──────── LESETEXT ────────

Das Attentat auf Rudi Dutschke erschüttert in Westberlin und Westdeutschland die Studentenbewegungen und zeigt ihnen, dass es an der Zeit ist, sich auch radikal zu wehren.
Im Osten dagegen sind es linke Radikale, die ein ganzes Land ihrer Ideologie unterwerfen und es seit bereits 7 Jahren hinter einer Mauer in ihrem Bonzen-Staat einsperren und längst beweisen, dass dieses linke Konzept in seiner DDR-Umsetzung zumindest nicht gelingen kann, sondern bereits jede Menge Mauer-Opfer fordert.
Und die Journalistin Ulrike Meinhof erklärt öffentlich: „Protest ist, wenn ich sage, das und das passt mir nicht. Widerstand ist, wenn ich dafür sorge, dass das, was mir nicht passt, nicht länger geschieht [...] Die Grenze zwischen verbalem Protest und physischem Widerstand ist bei den Protesten gegen den Anschlag auf Rudi Dutschke […] erstmalig massenhaft, […] tatsächlich, nicht nur symbolisch – überschritten worden.“ Eine Kriegserklärung an den manipulierten und manipulierenden „Springer“-Staat von korrupten Politikern und wirtschaftlichen Größenwahnsinnigen, die den sozialen Frieden dem Großkapital opfern und der Roten-Armee-Fraktion (RAF) endgültig Tür und Tor öffnen!

──────── DATENZEILEN ────────

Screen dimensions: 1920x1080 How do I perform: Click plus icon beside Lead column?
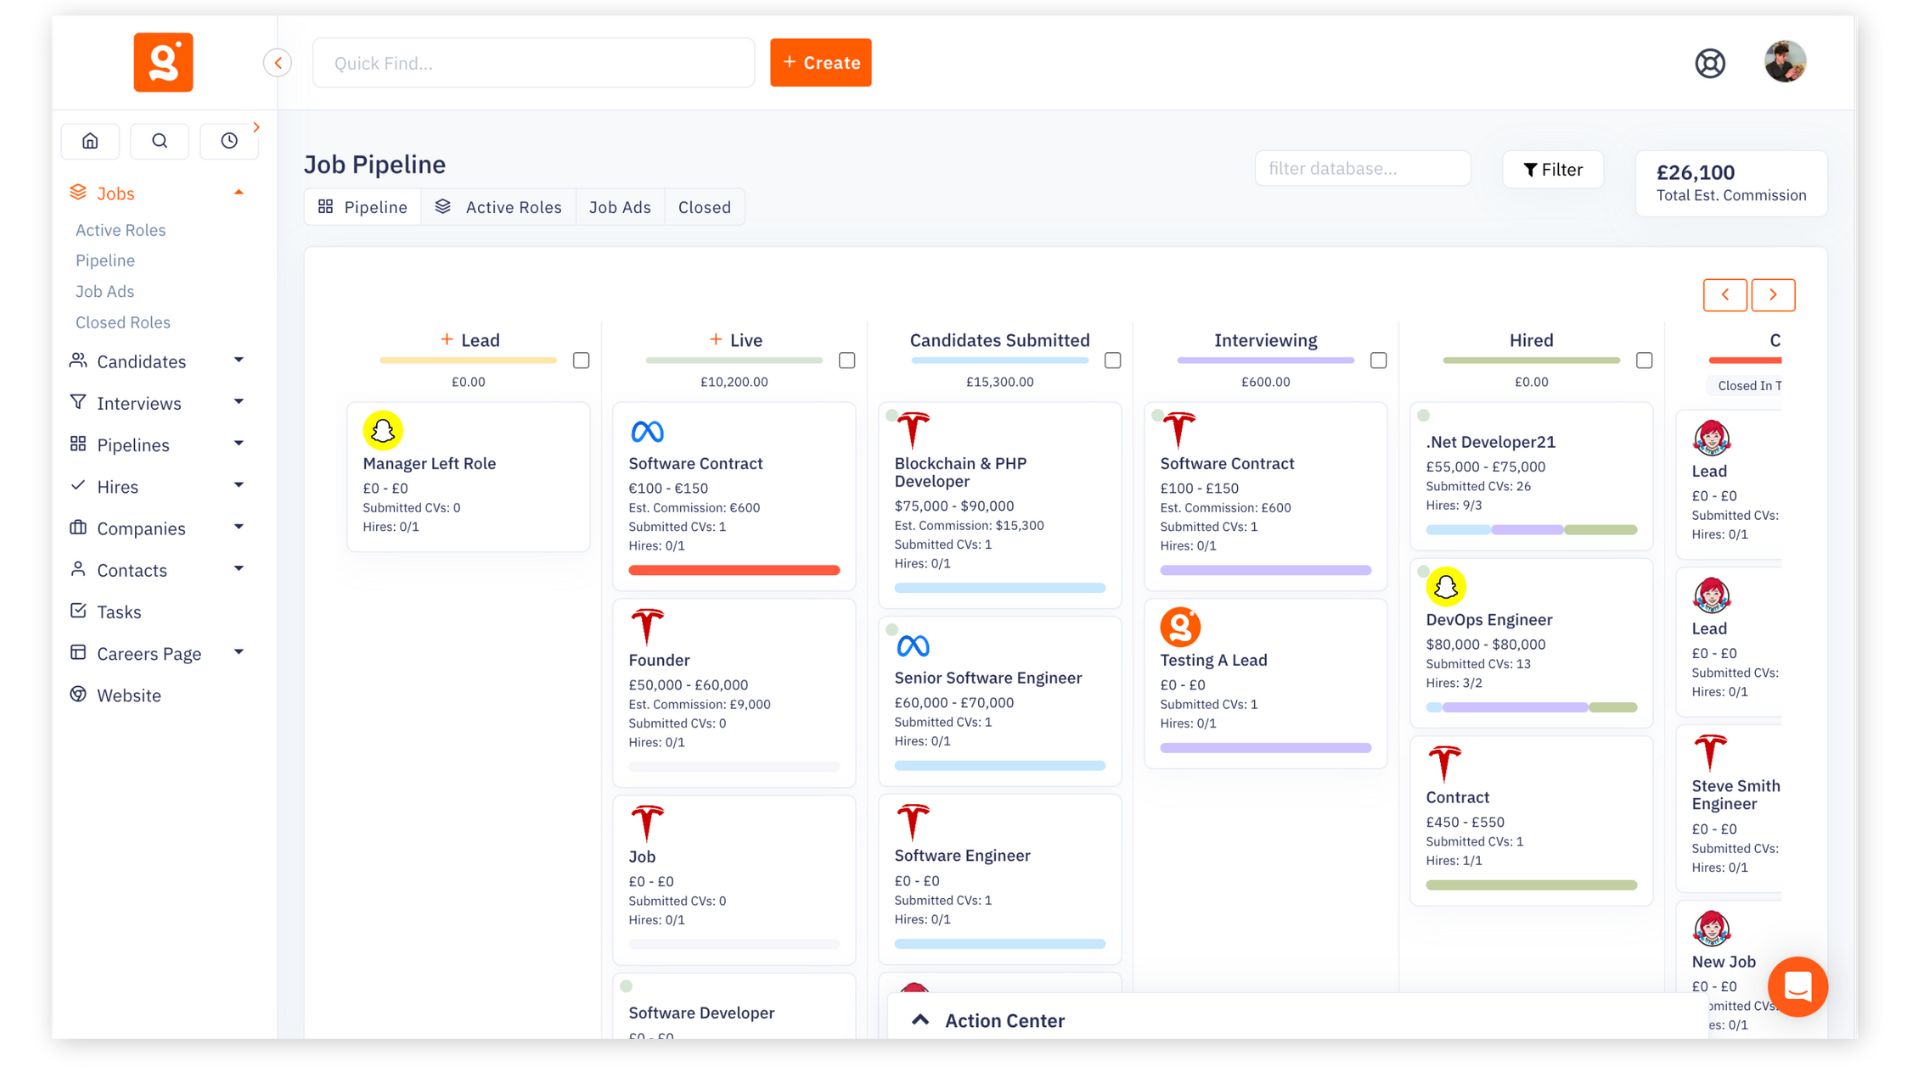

────────
──────── DATENZEILEN ────────

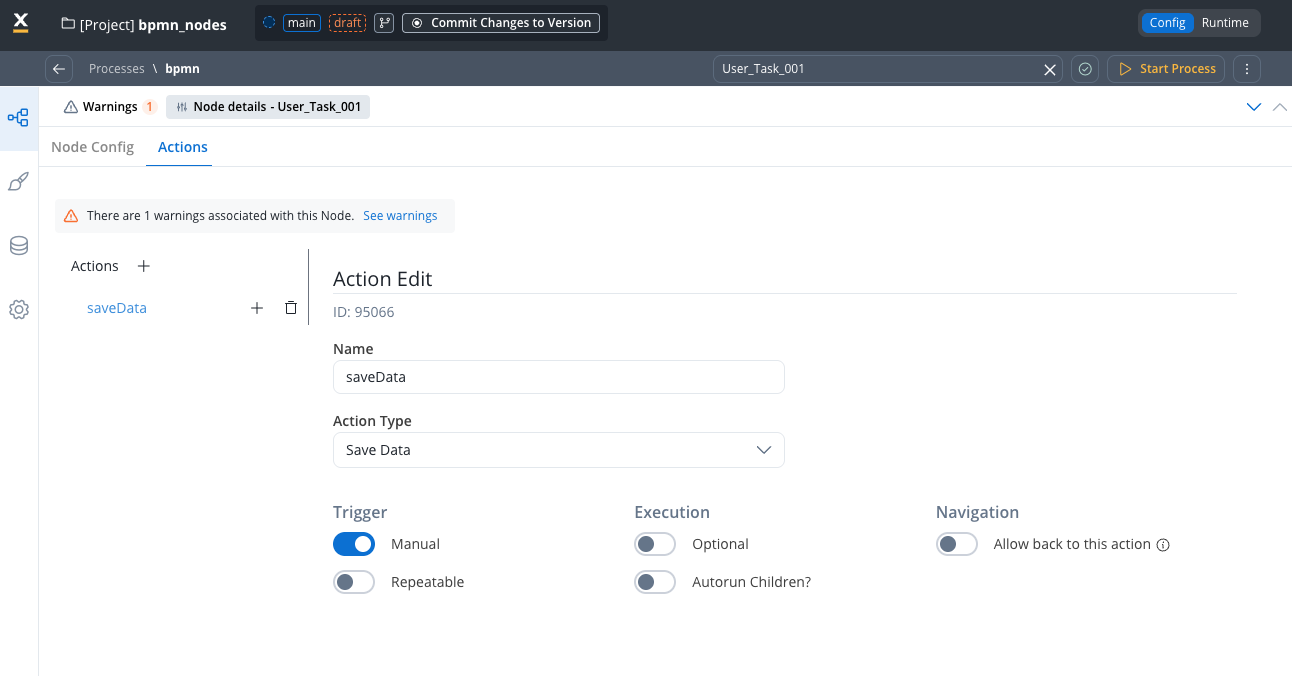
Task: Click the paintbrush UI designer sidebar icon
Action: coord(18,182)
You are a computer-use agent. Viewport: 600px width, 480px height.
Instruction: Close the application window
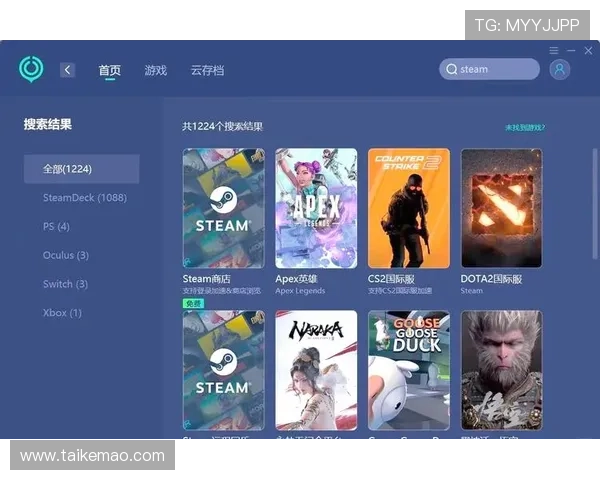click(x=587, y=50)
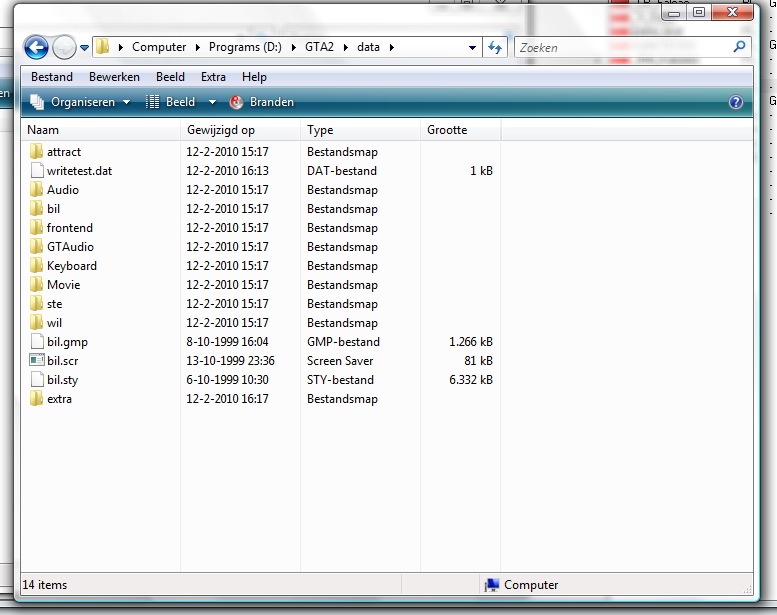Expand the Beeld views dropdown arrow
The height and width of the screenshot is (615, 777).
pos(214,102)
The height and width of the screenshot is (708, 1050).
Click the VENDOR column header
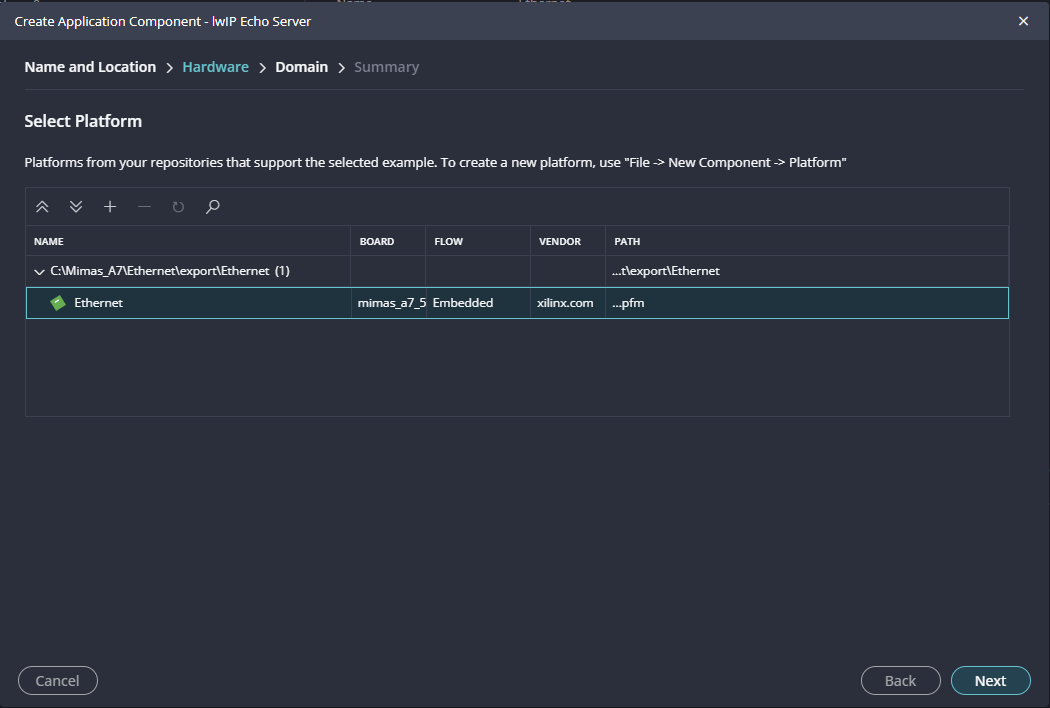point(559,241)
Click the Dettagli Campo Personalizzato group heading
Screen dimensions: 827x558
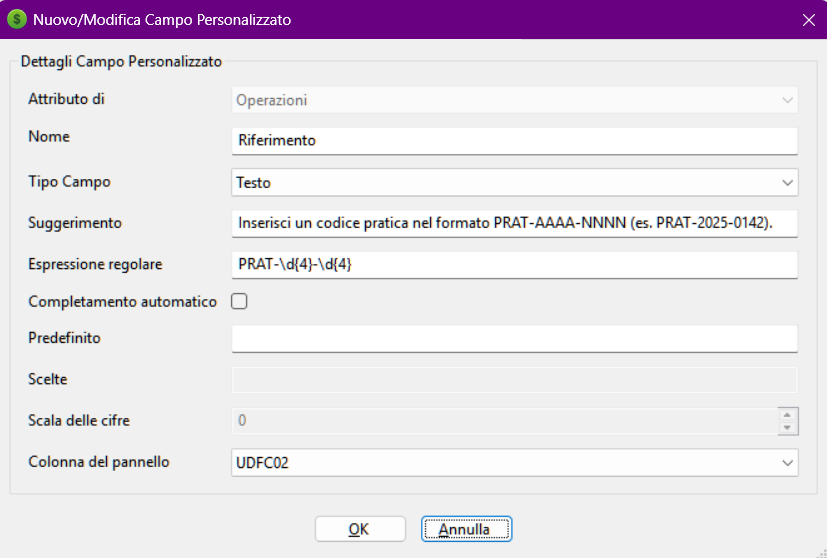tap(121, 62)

────────

AUFGABEN:
(1) Beantworten Sie zum Lesetext über das Attentat auf Rudi Dutschke folgende Fragen:
(a) Seit wie vielen Jahren ist das Land im Osten laut Text hinter einer Mauer eingesperrt?
(b) Welchen Beruf hat Ulrike Meinhof?
(c) Wie definiert Meinhof „Protest“?
(2) Schreiben Sie den Lesetext über das Attentat auf Rudi Dutschke im Anschluss an seinen letzten Satz weiter.

ANTWORTEN:
(1)
(a) Seit 7 Jahren.
(b) Sie ist Journalistin.
(c) Protest ist, wenn man sagt, das und das passt einem nicht.

(2)
Doch es gibt auch eine „musikalische Kriegserklärung“: GURU GURU gründen sich als der musikalische Teil der Studentenbewegung und treten den konservativ-bürgerlichen Moralvorstellungen gehörig in die Weichteile, die man nicht öffentlich zeigen durfte und schnuppern statt Weihrauch viel lieber Drogenwölkchen, getreu ihrer Lebensphilosophie: „Täglich fit mit ein bisschen Shit“!
1976!
Da war doch was?
Genau!
ULRIKE MEINHOF, nunmehr eine der gefürchtetsten linksradikalen RAF-Terroristinnen, erhängt sich in ihrer Gefängniszelle in Stuttgart-Stammheim und löst damit eine politische Tragödie aus, die nicht nur die Studentenbewegung, sondern auch die Kultur und Rockmusik erschüttert.
Die DDR bürgert währenddessen den Liedermacher WOLF BIERMANN aus und stellt ROBERT HAVEMANN dauerhaft unter Hausarrest – ein Beweis dafür, dass Kunst und Wissenschaft auf sozialistischem Boden längst ein ideologischer, der Mauer-Diktatur unterworfener, aber kein freiheitlich-selbstbestimmter Bestandteil mehr sind.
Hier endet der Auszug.